グ:もうアリスがバラしちゃってるから言っていいと思うけど、オーディション的なかたちだったんです。そんなにたくさんではなくて10人にもお会いしていないですけど、ちょっと演技をしていただいて、ホンを読んでの感想なりを聞いて。そのとき彼女は、まあ当たり前でしょうけど、ああいうお話は初めて読んだと(笑)。ただ、自分では見たことないけど情報としては子どもの虐待とかそういう話は聞いていてリアリティは感じると。それに対しての疑問だったり納得いかないところは自分にもあって、ちょっとでも自分になにかできることがあるんじゃないかと思っていると話していたんです。ぼくなんかよりよっぽど大人ですよね(笑)。それで、自分ができることであればやってみたいとおっしゃっていただいたのと、演技の出方というか、それがしわすにぴったりだと思ったんです。当然、ぼくの考えるしわすと、彼女の考えるしわすって少しずれていると思うんです。メチャクチャずれてはいないんですよ。わりと近いところでずれていて、そこがぼくからするとすごくやりやすかったというか、ずれが面白いんです。ただ、あんまりずれると今度はケンカになっちゃうんで(笑)、その距離感というのはたぶん彼女本人がはかられていたと思います。

―― 監督からご覧になって、広瀬さんはしわすというキャラクターをどう作られていったように見えていましたか?

グ:しわすというのは、さっきおっしゃったように、自分はなにも間違ったことはしていないのにお母さんは出ていくし就職はできない、それに対するモヤモヤはあって、うまくいかないのはなにが問題なのかというのを、ちょっと開き直っている子ですよね。それは彼女は理解してくれていたので、芯に持っている正義感みたいなものを真剣に考えられていたんじゃないんですかね。ガサツなのと正義感というのは同居するんだということをよく作ったと思います。

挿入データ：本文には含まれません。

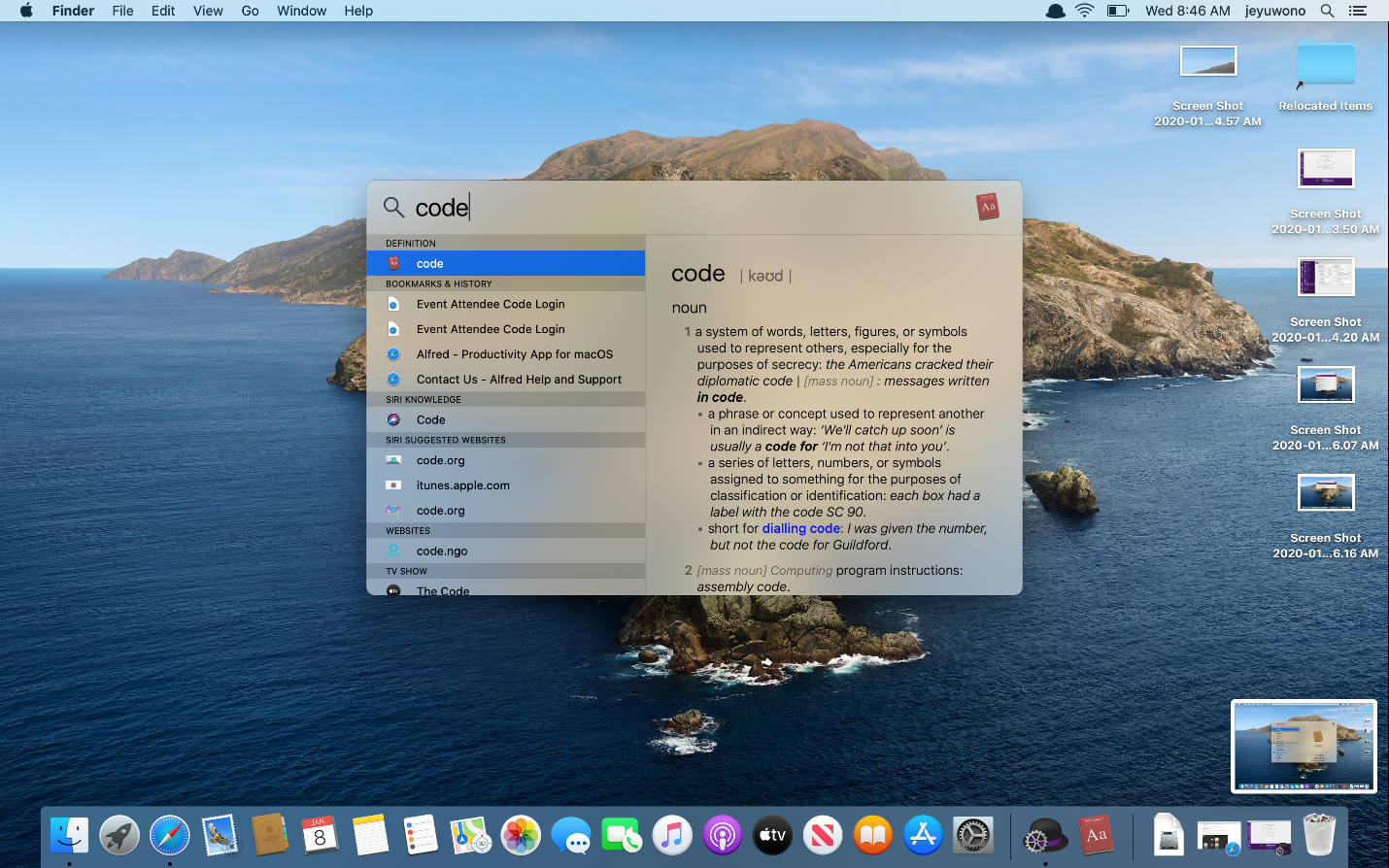Open System Preferences gear in Dock
1389x868 pixels.
point(972,835)
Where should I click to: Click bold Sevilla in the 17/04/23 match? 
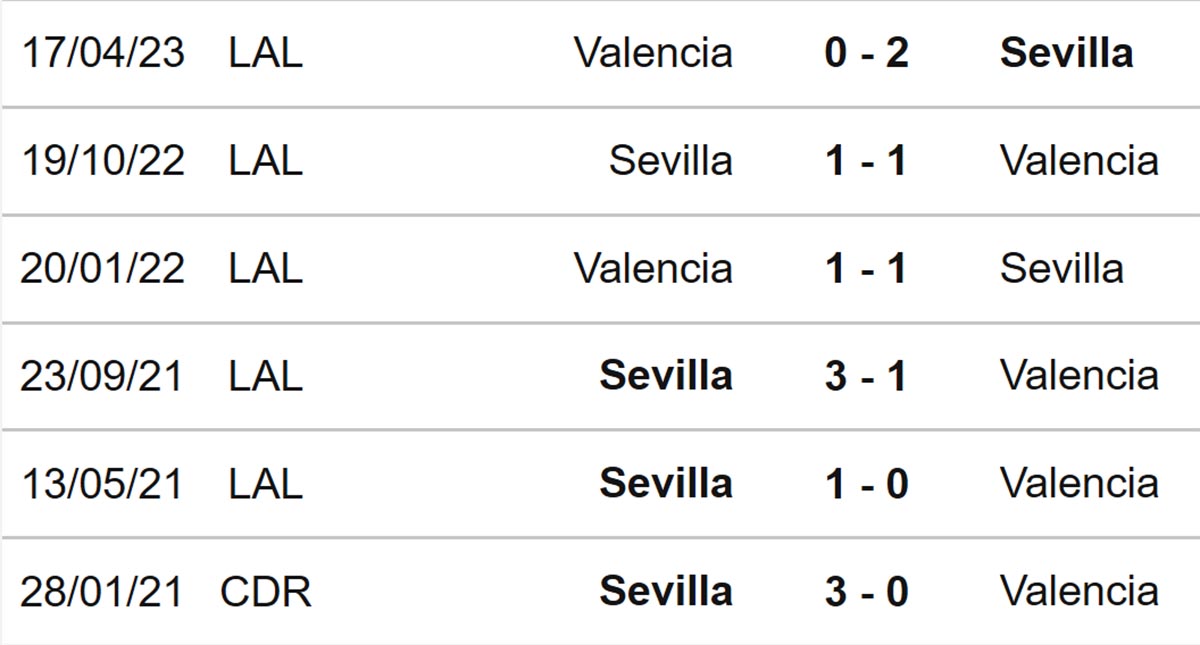point(1066,53)
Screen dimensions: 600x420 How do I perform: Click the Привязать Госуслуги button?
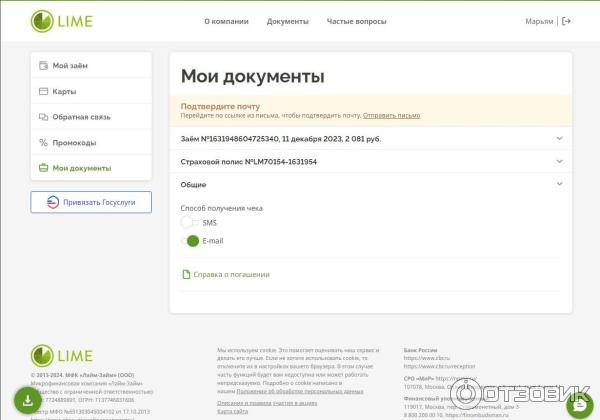91,202
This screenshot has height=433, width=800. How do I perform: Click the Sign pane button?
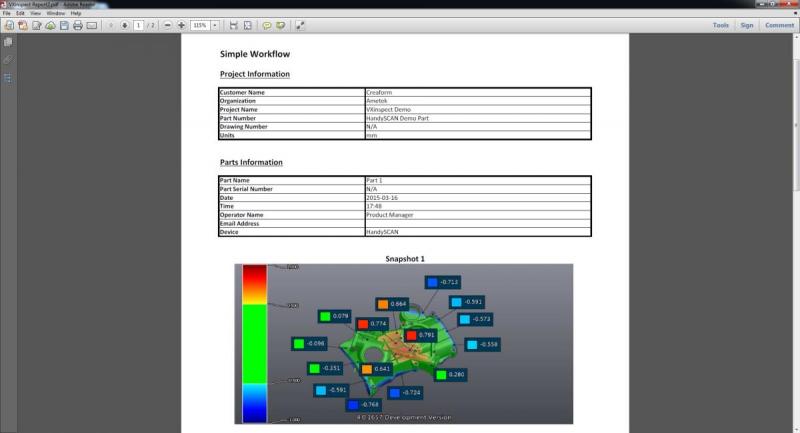(x=747, y=25)
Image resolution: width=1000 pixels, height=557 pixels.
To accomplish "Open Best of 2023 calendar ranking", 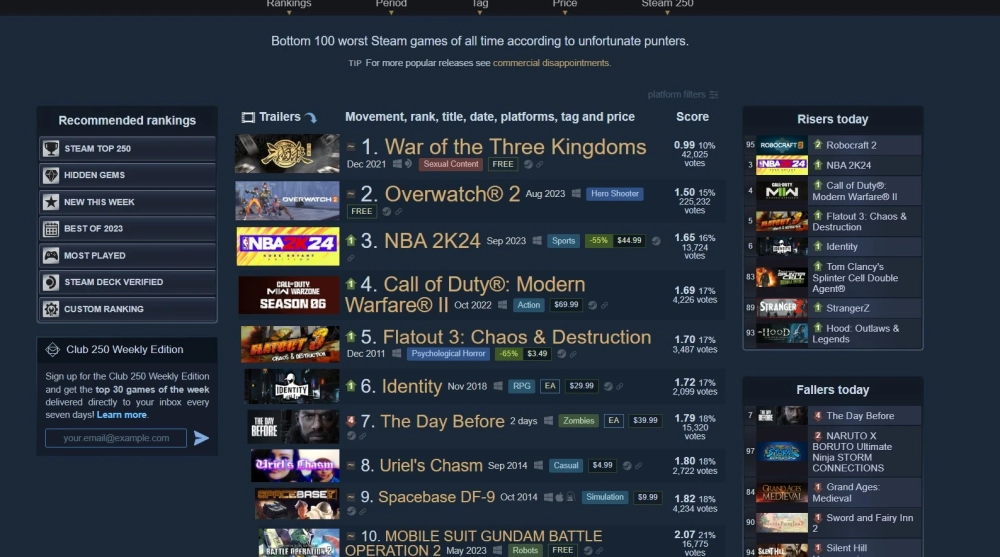I will [127, 228].
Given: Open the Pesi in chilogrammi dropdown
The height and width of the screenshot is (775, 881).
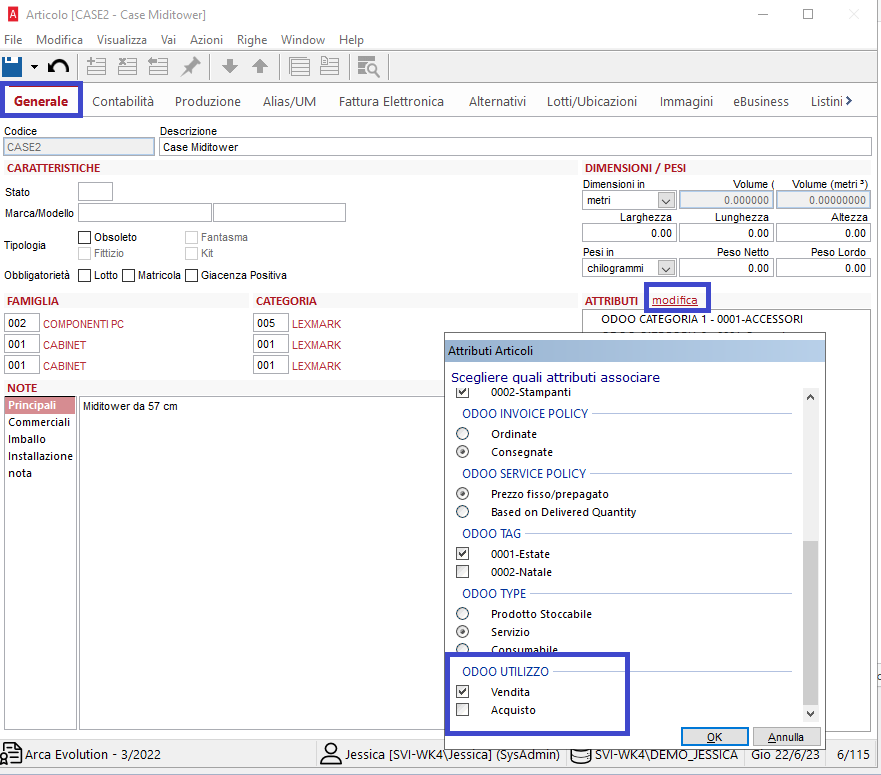Looking at the screenshot, I should 666,269.
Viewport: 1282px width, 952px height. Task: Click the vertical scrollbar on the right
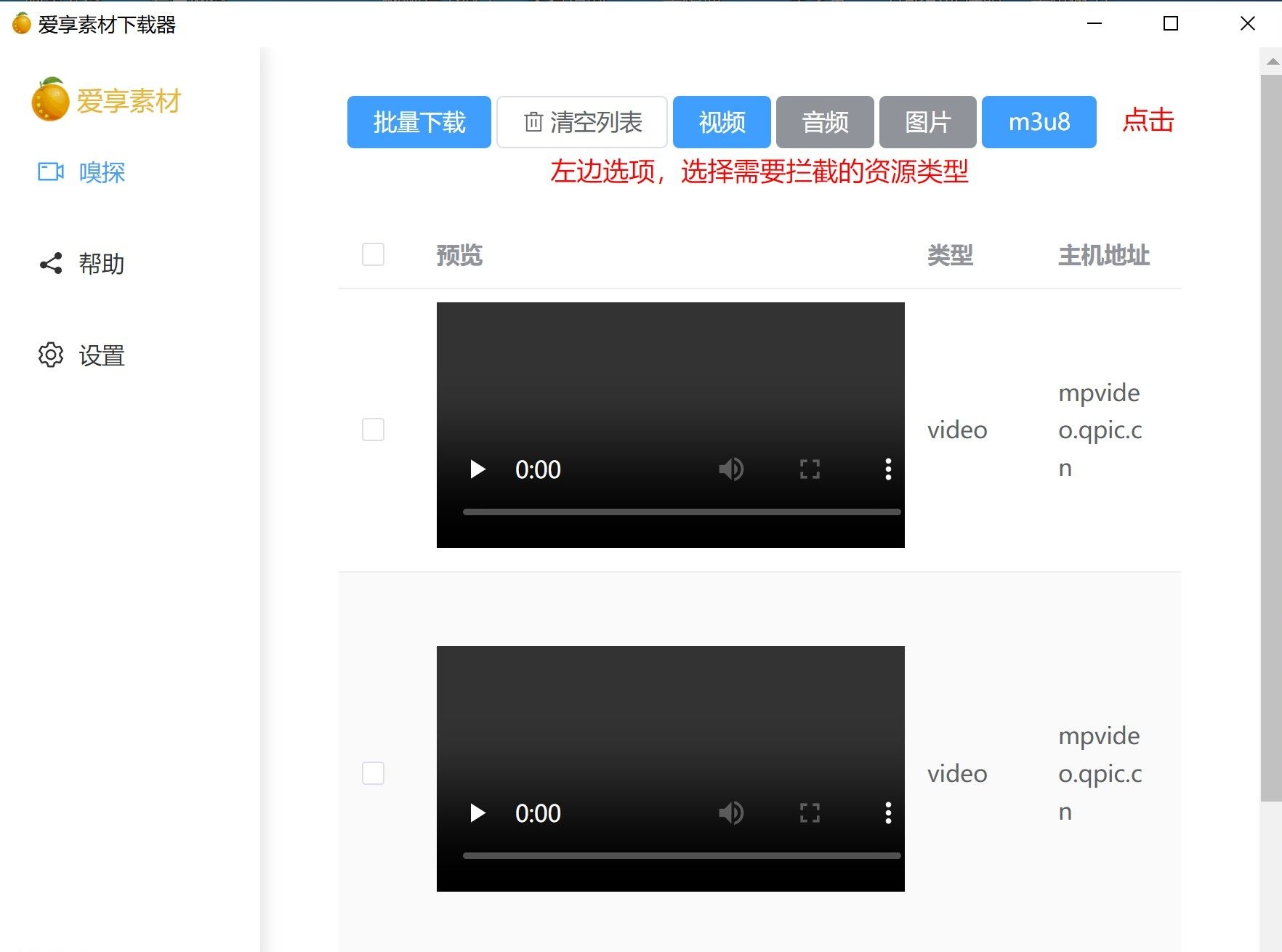click(x=1270, y=436)
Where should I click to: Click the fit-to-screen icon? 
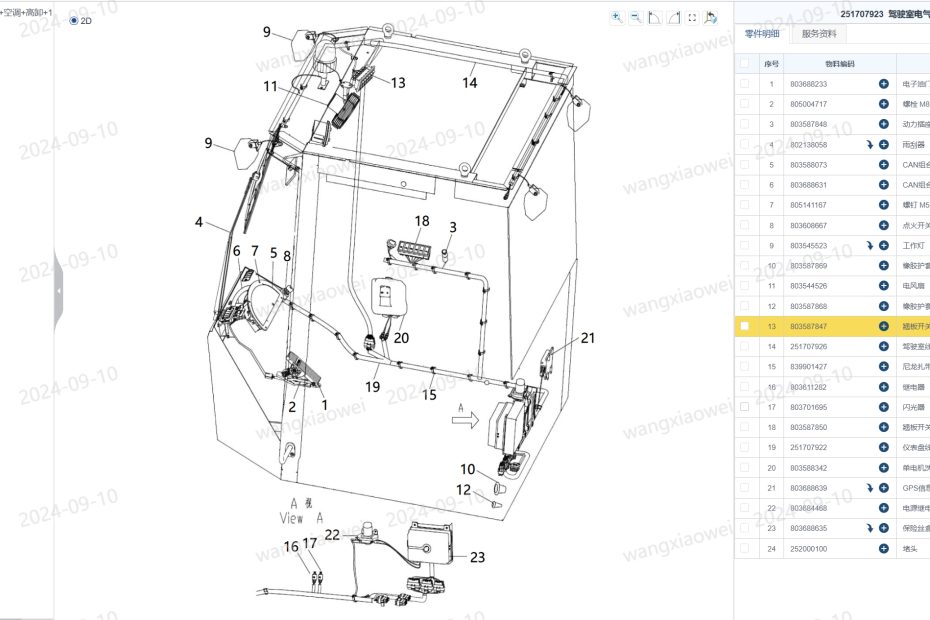692,17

態度とかはガサツなんだけど正義感というものを持っていられる演技というのを、一生懸命に研究というか、やっていたような気がします。

―― 広瀬さんは、役にはわりとすんなり入られていたのでしょうか?

グ:そこはどうなんでしょう、すんなりではないと思います。苦労したかどうかはわかりませんけど、相当に考えられてやっていました。彼女は「いい子」の役が多いですよね。そういう意味では、ガサツな部分を楽しみたいというのはあった気がします。実は、ぼくは彼女とあまり話さないんですよ、深くは(笑)。

『巫女っちゃけん。』スチール

『巫女っちゃけん。』より。山口太幹(やまぐち・たいき)さんが演じる健太

―― しわすとコンビ的な存在となる健太を演じた山口太幹くんは九州でのオーディションで選ばれたそうですが、九州でオーディションをしたのはなぜなのでしょう?

グ:東京でオーディションしていても子役の方はたくさんいらっしゃるんですけど、なんかみんな見たことある演技になってしまうきらいがあって、演技の方向ってわりかしみんな一緒に見えるんですよね。だから、ちょっと苦労するかもしれないけれど、地方でやっている子役さんなり、もっと言えば素人の方でもいいかなというのがあって、向こうでオーディションをしてみました。最初の書類選考から言うと、応募してくれた方は全部で何百人だったと思います。

―― その中で山口太幹くんを選んだ決め手となったのはどんなところですか?

グ:本人のやる気というのがすごいです。この年代になると言うことを聞かない子って多いんですよ。あと、飽きてしまって集中力が持たない子がほとんどなんですけど、彼はこの歳にしてやらなければいけないことがわかっていて、それは撮影の段取りとしてすごく楽だなっていうのもあるんです(笑)。彼ね、作っている演技じゃないんですよ。半分くらいは地なんです。で、彼の拠り所は秒数なんです。「ここはこういう気分だからこうやってね」と言っても、やっぱり言葉の理解も難しいし、気持ちの理解って難しいんですけど「よし太幹、しわすを3秒見て、3秒見たらMEGUMIさん(※健太の母・美和役)を2秒見て、次にまたしわすに行って3秒見て、次またMEGUMIさんを見たら、1秒見て、1、2、3でしわすを指差せ」と言ったら、それをピシッと覚えていて、そのとおりなんです、彼の演技は。「監督、ここは何秒ですか?」って、秒数が一番わかるんです。それをきっちりやろうとしてくれる。あとは黙っているときの表情ですね。やっぱり、演技のうまい子はさっき言ったような東京的なわかりやすい演技の子が多かったんです。彼はどこに来るかわからないっていう表情だったので「この子面白いな」って。最後のオーディションは30人とか40人で公開オーディションだったんですよ。そのときに、3秒見ていて目線がずれなくて「なにを考えているんだろう?」ってこっちに思わせる表情ができる子だったんです。この年代だと珍しいんじゃないんですかね。きっちりしていますよ。

―― 広瀬さんと太幹くんふたりでのシーンが多かったと思いますが、おふたりはすぐに馴染んでいたのでしょうか?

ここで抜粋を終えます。